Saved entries
● ● ● ● ●

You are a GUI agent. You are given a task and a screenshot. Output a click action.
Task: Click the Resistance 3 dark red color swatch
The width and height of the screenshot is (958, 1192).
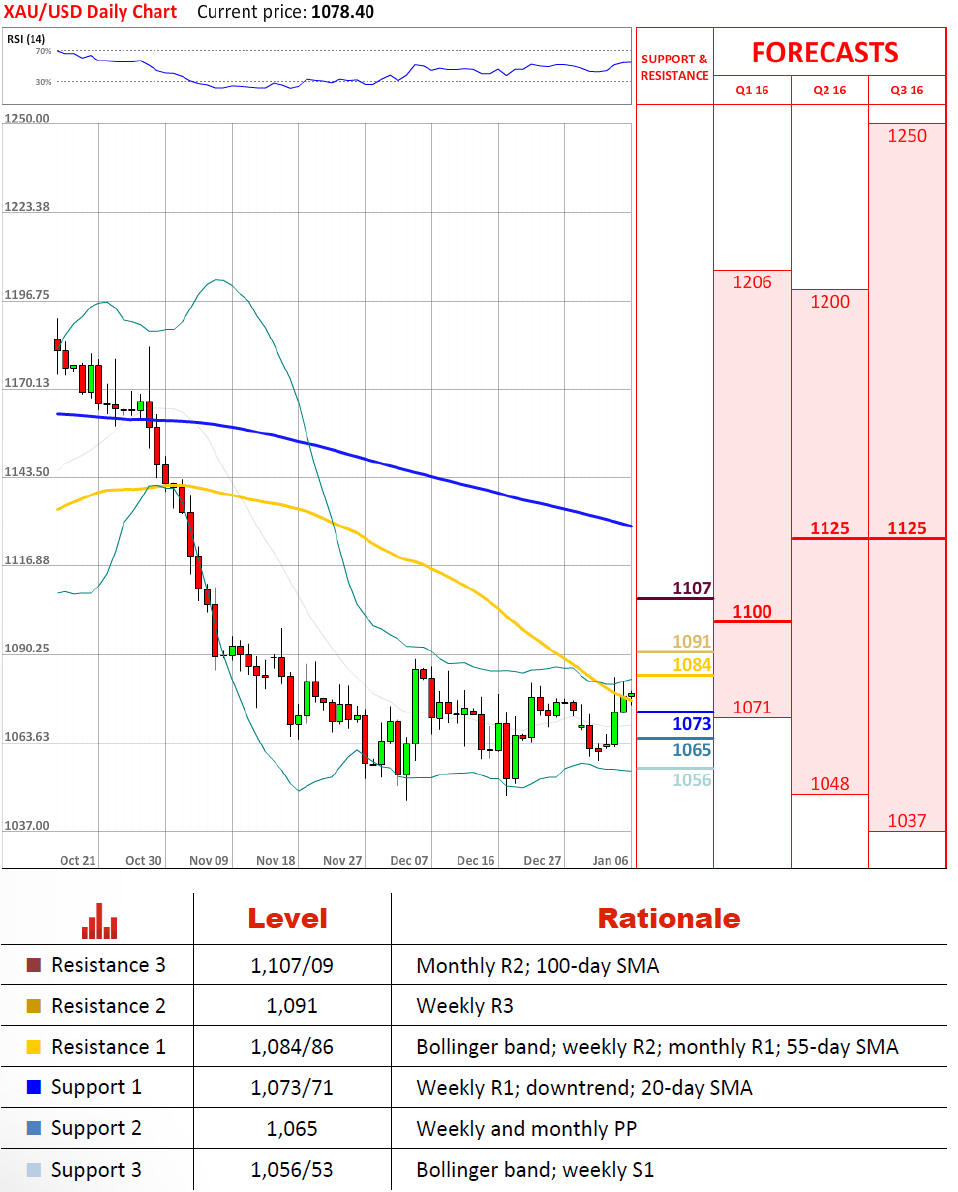click(33, 966)
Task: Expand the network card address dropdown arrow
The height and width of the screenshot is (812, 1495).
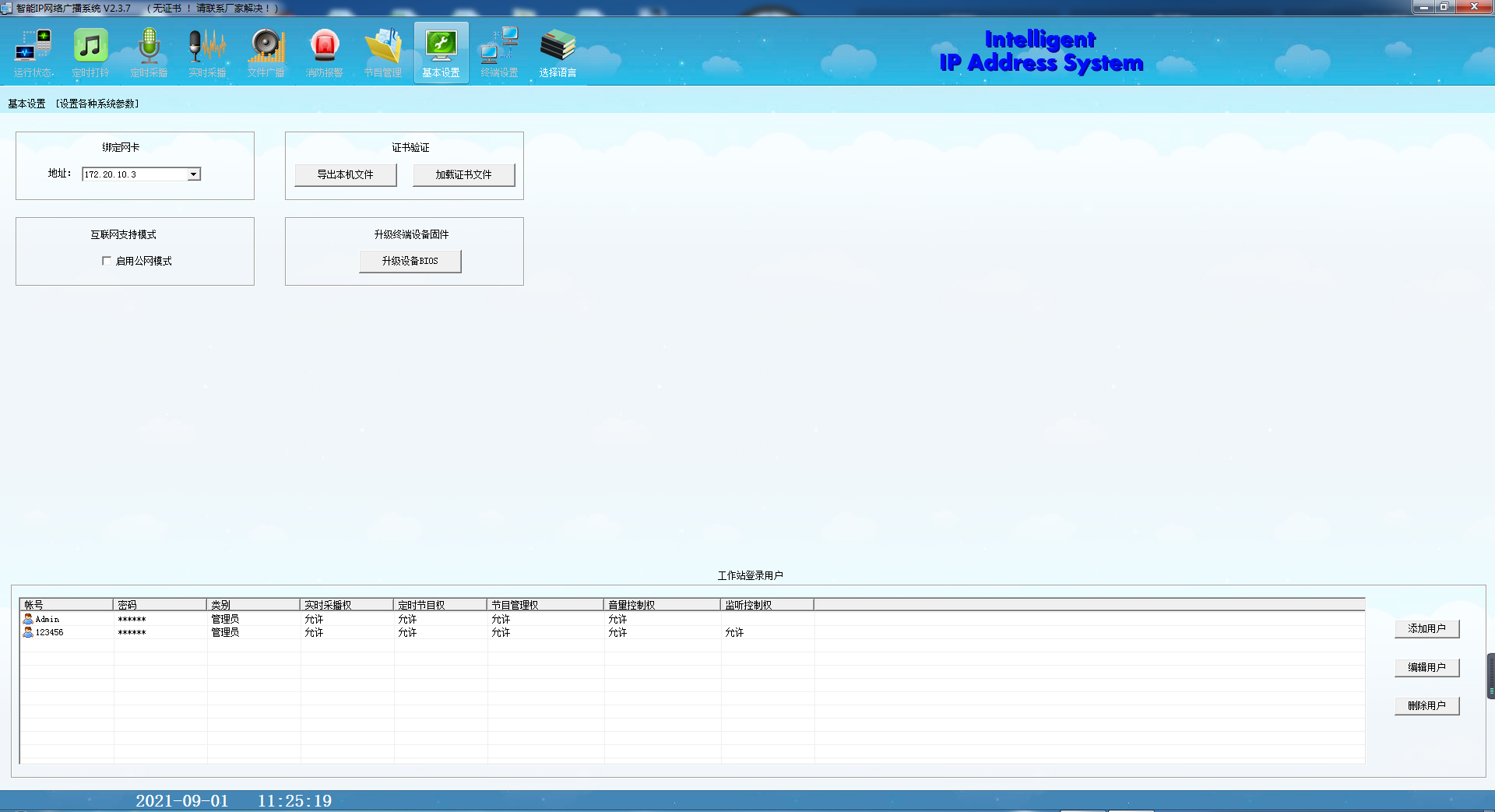Action: (193, 174)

● ● ● ● ●

• What is needed
Retype the data above in full, exactly as it stands, and skip any image.

• Answer to the exercise
You are a GUI agent. You are given a task and a screenshot. Output a click action.
Task: Click the Resistance 3 dark red color swatch
The width and height of the screenshot is (958, 1192).
click(33, 966)
Task: Expand the network card address dropdown arrow
The height and width of the screenshot is (812, 1495).
Action: (193, 174)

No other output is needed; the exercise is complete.